The casing must be designed to withstand the pressure and resulting stresses of the rocket motor, possibly at elevated temperature. For design, the casing is considered a pressure vessel.

To protect the casing from corrosive hot gases, a sacrificial thermal liner on the inside of the casing is often implemented, which ablates to prolong the life of the motor casing.

==Nozzle==

A convergent-divergent design accelerates the exhaust gas out of the nozzle to produce thrust. The nozzle must be constructed from a material that can withstand the heat of the combustion gas flow. Often, heat-resistant carbon-based materials are used, such as amorphous graphite or reinforced carbon–carbon.

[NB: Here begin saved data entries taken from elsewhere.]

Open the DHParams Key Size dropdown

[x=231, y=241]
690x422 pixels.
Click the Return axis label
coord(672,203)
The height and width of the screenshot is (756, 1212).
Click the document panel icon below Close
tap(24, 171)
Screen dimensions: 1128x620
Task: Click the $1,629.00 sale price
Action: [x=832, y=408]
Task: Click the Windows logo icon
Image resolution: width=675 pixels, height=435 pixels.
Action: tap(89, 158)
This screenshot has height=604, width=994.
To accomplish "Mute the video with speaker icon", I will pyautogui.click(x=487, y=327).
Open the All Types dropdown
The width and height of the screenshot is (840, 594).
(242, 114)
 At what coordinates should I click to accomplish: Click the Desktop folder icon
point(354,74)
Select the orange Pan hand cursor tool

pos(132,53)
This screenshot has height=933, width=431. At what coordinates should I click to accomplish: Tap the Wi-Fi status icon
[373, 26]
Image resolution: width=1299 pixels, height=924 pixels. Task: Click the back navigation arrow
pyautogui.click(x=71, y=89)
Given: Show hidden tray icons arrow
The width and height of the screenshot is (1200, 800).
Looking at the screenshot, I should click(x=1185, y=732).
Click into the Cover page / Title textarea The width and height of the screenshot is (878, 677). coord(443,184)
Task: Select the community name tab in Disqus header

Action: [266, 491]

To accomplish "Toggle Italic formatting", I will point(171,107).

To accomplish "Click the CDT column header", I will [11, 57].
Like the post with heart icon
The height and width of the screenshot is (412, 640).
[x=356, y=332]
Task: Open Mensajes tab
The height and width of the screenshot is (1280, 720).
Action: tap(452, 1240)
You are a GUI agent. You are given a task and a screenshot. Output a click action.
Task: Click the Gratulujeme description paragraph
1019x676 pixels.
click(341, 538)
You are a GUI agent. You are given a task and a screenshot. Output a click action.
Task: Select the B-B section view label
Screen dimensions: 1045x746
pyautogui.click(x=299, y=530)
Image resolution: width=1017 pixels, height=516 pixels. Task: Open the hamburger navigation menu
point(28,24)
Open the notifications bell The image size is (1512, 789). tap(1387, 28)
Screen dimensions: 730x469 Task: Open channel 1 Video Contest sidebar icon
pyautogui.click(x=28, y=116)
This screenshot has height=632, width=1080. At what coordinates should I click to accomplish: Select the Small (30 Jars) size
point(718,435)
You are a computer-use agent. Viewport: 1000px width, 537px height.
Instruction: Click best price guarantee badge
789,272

Some designs include directional control of the exhaust. This can be accomplished by gimballing the nozzle, as in the Space Shuttle SRBs, by the use of jet vanes in the exhaust as in the V-2 rocket, or by liquid injection thrust vectoring (LITV).

LITV consists of injecting a liquid into the exhaust stream after the nozzle throat. The liquid then vaporizes, and in most cases chemically reacts, adding mass flow to one side of the exhaust stream and thus providing a control moment. For example, the Titan IIIC solid boosters injected dinitrogen tetroxide for LITV; the tanks can be seen on the sides of the rocket between the main center stage and the boosters.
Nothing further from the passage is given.